«Вот почему смерть Горького — такой жестокий удар для меня. Ибо я чувствовал себя кровно связанным с этим большим художником, чуждым всякой литературщине; вся ею сила была в его глазах и честном, искреннем сердце. Это громадная потеря для СССР и всею мира»*.
Смерть Горького — не единственное, что омрачало для Роллана эту радостную для него пору. Верно, антифашистское движение в Европе было на подъеме, оно достигло ощутимых успехов, но политическая обстановка продолжала оставаться тревожной.
Весной 1936 года гитлеровская Германия, попирая международные соглашения, ввела войска в Рейнскую область. А в августе того же года Франко поднял мятеж против республиканского правительства, законно избранного народом Испании.
Судьба Испании взволновала Роллана до глубины души. Он был убежден, что Франция обязана помочь Южному соседу, помочь действенно — продовольствием, деньгами, оружием. Ведь прав Кола Брюньон: «Лучший способ стеречь свой дом — это защищать чужой!» Роллана удручала подлая политика «невмешательства», проводившаяся западными державами: кабинет Леона Блюма не оправдывал надежд французских избирателей, голосовавших за Народный фронт.
Роллан писал страстные статьи-призывы, статьи-предостережения: «Демократия в опасности! Мир Франции в опасности!» В его Архиве сохранилась почетная грамота — «Благодетелю республиканской Испании», подписанная Долорес Ибаррури и Альваресом дель Вайо: борцы за свободу Испании ценили его поддержку. Но самоотверженные усилия антифашистов разных стран — включая и писателей разных стран — не могли предотвратить надвигавшейся трагедии.
У Роллана были и другие основания для тревоги.

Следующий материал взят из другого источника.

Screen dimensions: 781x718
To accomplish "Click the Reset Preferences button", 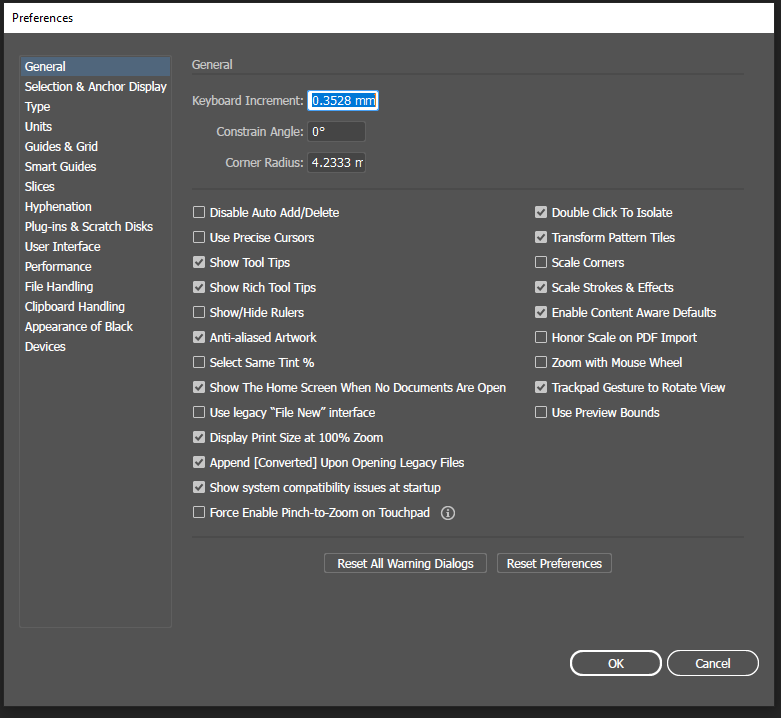I will pyautogui.click(x=554, y=564).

Его связи с советскими писателями, с различными общественными организациями СССР после смерти Горького стали постепенно ослабевать. Он иной раз вовсе не получал ответа на свои письма, ходатайства, запросы. В дневнике за октябрь 1936 года он с горечью писал о том, как недостаток информации затрудняет его работу, мешает давать отпор «бешеной клевете врагов СССР». А потребность в таком отпоре, конечно, была.
Осенью 1936 года мировая печать подняла шум вокруг книжки Андре Жида «Возвращение из СССР». Андре Жид, крупный французский прозаик, признанный апостол аристократического индивидуализма, на время примкнул к антифашистскому движению, выступал на митингах, объявил себя другом СССР. После короткой поездки в Советский Союз он поспешил опубликовать свои впечатления. Они были неблагоприятны, и реакционная пресса возликовала: вот и еще один откололся от большевиков!
Андре Жид проехал в сопровождении переводчика по традиционному туристскому маршруту — из Москвы на Кавказ — и воспринял все, что ему показали, с высокомерием заезжей знаменитости. Ни до приезда в СССР, ни во время пребывания там у него не завязалось живых контактов с советскими людьми, — они не вызвали в нем интереса, показались примитивными и во всем одинаковыми. Ему бросилось в глаза то, что мог в первую очередь заметить чужестранец: скромный, на западный масштаб, жизненный уровень, однообразные лозунги и плакаты с портретами Сталина. А то, что привлекало Роллана, — бескорыстный энтузиазм советских людей, их страсть к знаниям, преданность делу социализма, их самоотверженный труд, меняющий лицо страны, — всего этого Андре Жид не смог понять и не пожелал увидеть.
Роллан отозвался на книгу Жида краткой полемической заметкой в «Юманите» в январе 1937 года. Еще раньше — 9 декабря 1936 года — он писал Стефану Цвейгу:
«Не разделяю вашего удовлетворения брошюрой Жида. Я ее нахожу удручающей.
Далее Роллан, отвечая Цвейгу, затрагивает тему намного более сложную:
«Что до московского процесса, о котором Жид не говорит и который гораздо важнее, чем все то, чем он занимает своих читателей, — вы об этом судите односторонне. Я не могу сообщить вам в письме все, что мне известно по этому вопросу.
И несколько далее: «Не спрашивайте меня больше ни о чем в данный момент!»*
Мы чувствуем в последней фразе интонацию неловкости: Роллану в тот момент хотелось надеяться, что он получит дополнительные разъяснения, сумеет лучше понять — и объяснить другим — то, что было неясно ему самому. Это чувство неловкости нарастало у него в течение последующих двух лет.